小男孩在我們的懷中瑟瑟發抖,事後我才知道,小男孩是從母體遺傳的艾滋病,他的父親是被母親傳染的,因為接受不了這個事實,在自殺之前抱了抱小男孩,再加上父親去世後,很多無知的人都指責他,說是因為他有髒病,才害死了他的父親。
他的母親是因為婚內的一次酒後放縱被傳染的,小男孩的父親死後,母親不堪負重,也相繼去了。
兩家的長輩都不想撫養這個有病的孩子,又不敢遺棄幼兒,隻能每天都折磨他,他小小的身體扛不住饑餓和恐慌,從家裏逃出來之後,就一直靠著翻垃圾箱裏的食物為生。
院長把他撿回來的時候,他不讓任何人碰他,尤其是院長帶他吃了一頓飽飯,他跪在地上感謝院長,口口聲聲說不想再害人了。
他這麼小的年紀怎麼會害人呢?
在院長的一再追問下,小男孩才說自己的血能夠害人,經過體檢才知道,他和這兒的人一樣,能夠聚在一起,也算是緣分了。
傅奕寒說,我們這一次來的目的,不僅僅是想讓唐天翊接觸和了解這裏的人,解除自己的心結,也是要幫助這個小男孩解除他心裏的魔障。
孩子太小了,隻知道不想害人,完全不清楚自己的病究竟為什麼會害人。
這個擁抱過後,小男孩躲在角落裏哭泣,等我抱完了所有的孩子,想去安慰安慰他時,唐天翊已經坐在了小男孩的身邊,他們背對著我坐在秋千架上,完全沒發現我在身後。
我聽到小男孩問唐天翊:
“大哥哥,你也和我一樣,血能害人嗎?”
唐天翊伸手摟住他的肩膀,我察覺到小男孩下意識的躲了一下,但最終還是克服了內心的恐懼,唐天翊十分輕柔的說:
“血是不能害人的,但心能,隻要你心裏保持著純良和向善,你就不會去傷害任何人,包括你自己。

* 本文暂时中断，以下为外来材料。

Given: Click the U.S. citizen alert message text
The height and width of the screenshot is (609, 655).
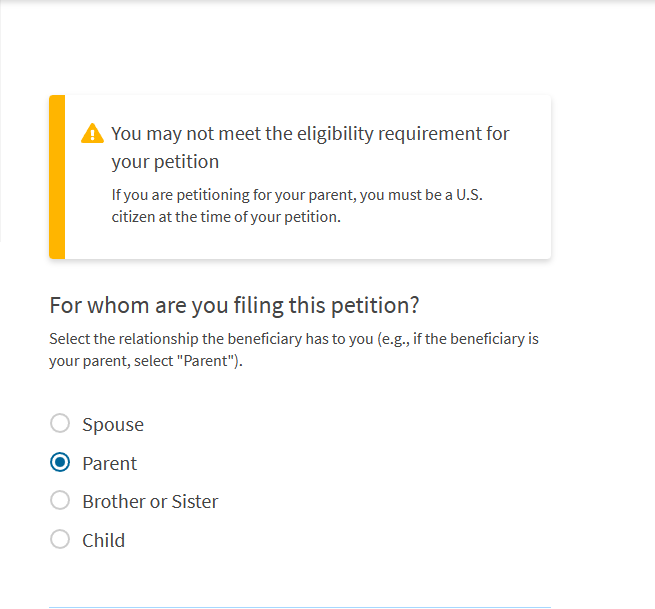Looking at the screenshot, I should click(x=297, y=206).
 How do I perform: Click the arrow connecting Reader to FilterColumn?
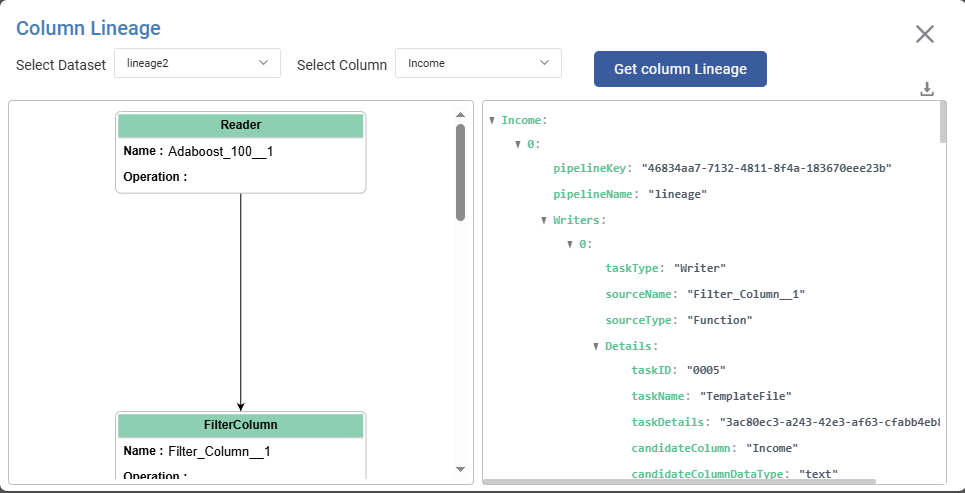point(241,300)
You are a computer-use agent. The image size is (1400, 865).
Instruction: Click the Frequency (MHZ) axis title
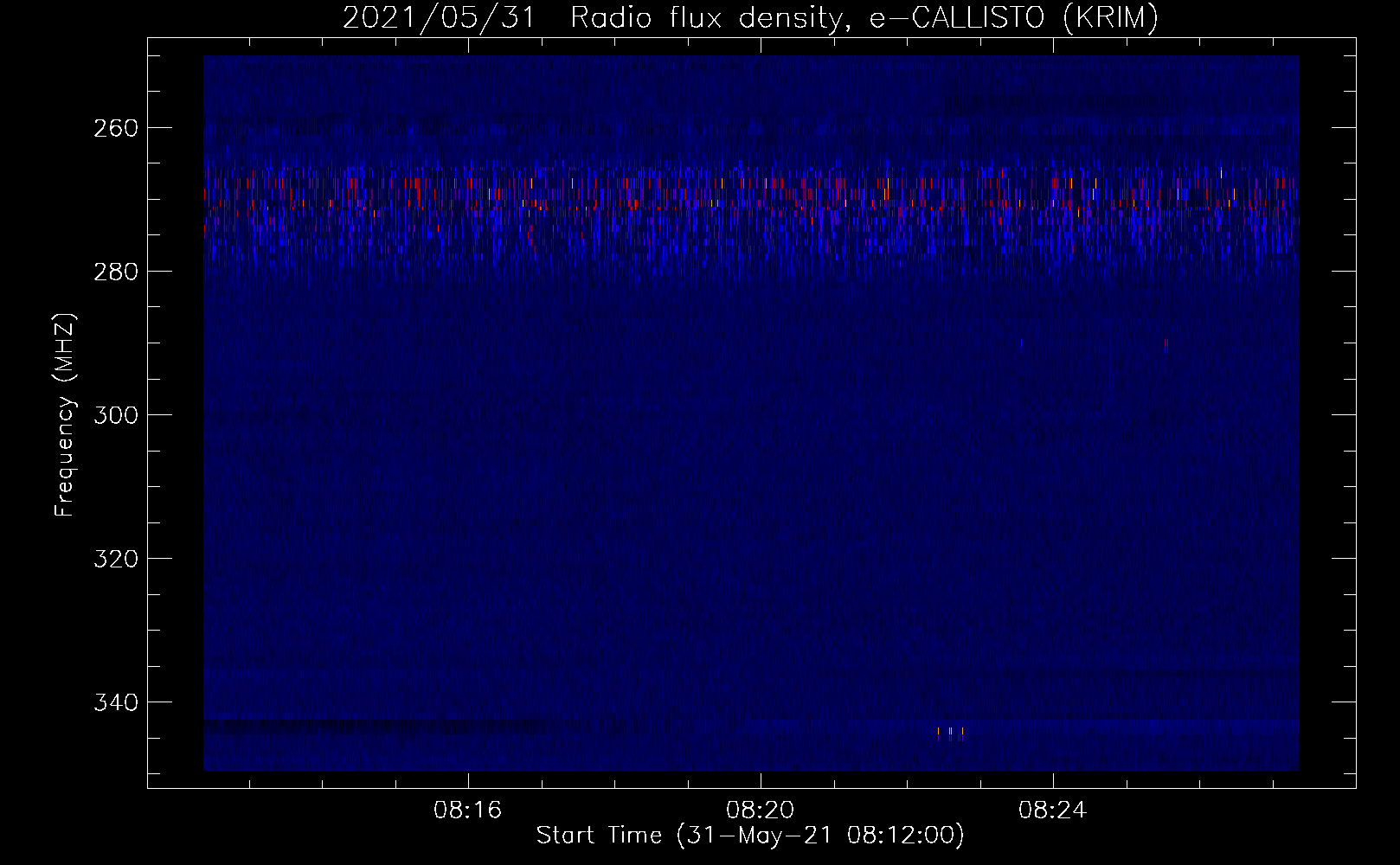pos(66,414)
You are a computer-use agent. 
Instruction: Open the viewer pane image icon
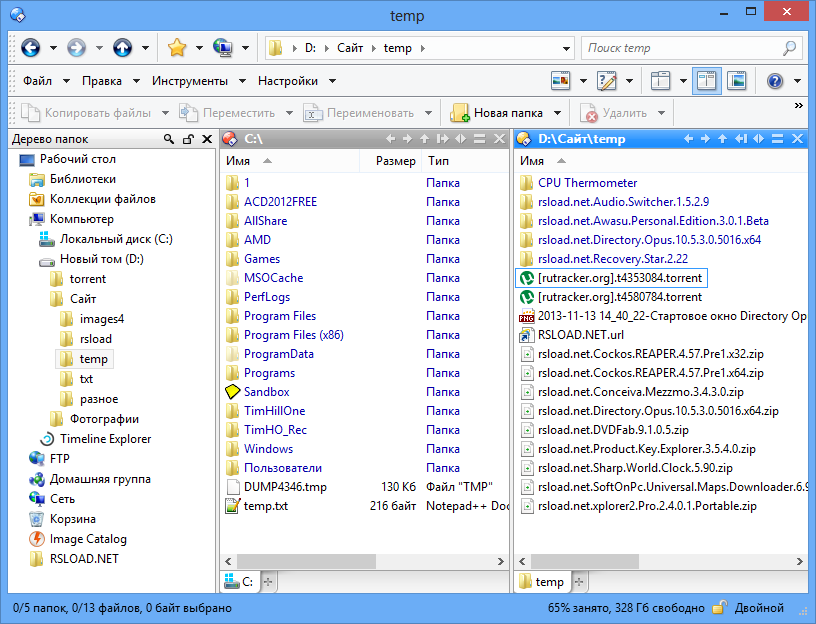click(x=737, y=81)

”
小男孩不懂,仰著頭問:
“自己怎麼會傷害自己?”
唐天翊摸摸他的頭:
“當然能,你心裏一直害怕自己的血會傷害到別人,所以你會忍不住的拒絕別人的好意,也誤解別人的舉動,你就會在傷害別人的同時也傷害了自己。”
這麼深奧的話,小男孩不一定懂,但他又問:
“那我要怎麼做才能不傷害別人,也不傷害自己?”
唐天翊伸出手來:
“七寶,很高興認識你。”
小男孩先是一愣,而後十分聰明的伸出手去握住他:“大哥哥,我也很高興認識你。”
唐天翊緊緊抓住這隻小手:
“以後我們就是朋友了,你看,我抱了那個漂亮的大姐姐,也握了我的手,我們都沒有被你害死,你知道是為什麼嗎?”
小男孩搖了搖頭。
唐天翊指了指他的心:
“因為你沒有傷害我們,也沒有傷害你自己,往後,你可以和其餘的小朋友一樣,吃飯睡覺學習,開心地笑,自由的奔跑,健康的長大,做一個對社會有用的人。”
小男孩笑的很開心,我就坐在後麵的石凳上,看著他們迎著清晨的光芒呼吸著自由的空氣,每個人都有好好活著的權利,隻要心是自由的,就沒有什麼能夠阻擋我們爭取幸福,擁抱未來。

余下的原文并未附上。